Dunno. Probably suck at both. Here, at least, I won't have a 15 year old calling me a Noob while knifing me in the back for the zillionth time.
I'm grateful for all that has happened to me in 2011.
The good, bad and ugly.
I'm not going to dwell on the negative. Not my style. Yes, I made mistakes. My flaws revealed. Did the shoulda, woulda coulda or wish I hadn't.
Haven't we all? Hey, misery loves company, right?
I've met some people who've had a profound impact on my life. I've gotten to know a few quite intimately. You know who you are. Not gonna list names. I know I will forget someone and they will feel slighted.
I'm a professionally published author, not many can lay claim to that. My choice of genre has alienated some long time friends. Sad, but true. I mourn for the loss of friendship, so carefully built over decades, however, the new friends I've made via social media, they are as special to me as the ones I made in the sandbox so many years ago. Thank you my Face Book pals.
2012 is around the corner.

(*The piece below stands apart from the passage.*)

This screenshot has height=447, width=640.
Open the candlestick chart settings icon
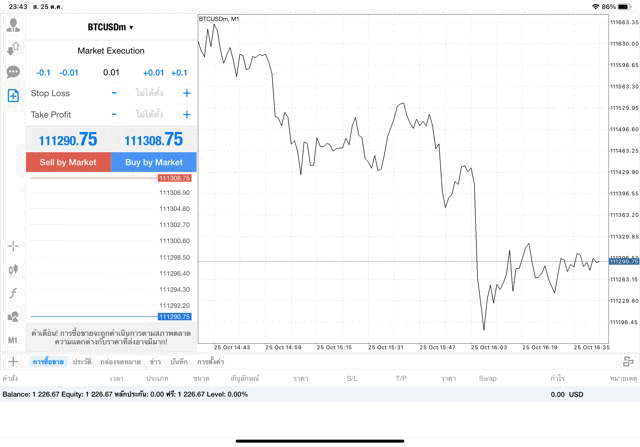coord(13,269)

I hope to be as blessed in the new year as the one rapidly leaving us.
If all you folks are with me in '12, then I know I will be.
None of this would be possible without my wife. Our relationship is unique and special, and some may view it with a arched brow, but after 25 years and her support of my writing and allowing me to have many friends of the opposite gender, the hell with tradition.
We've out lasted the naysayers ten fold.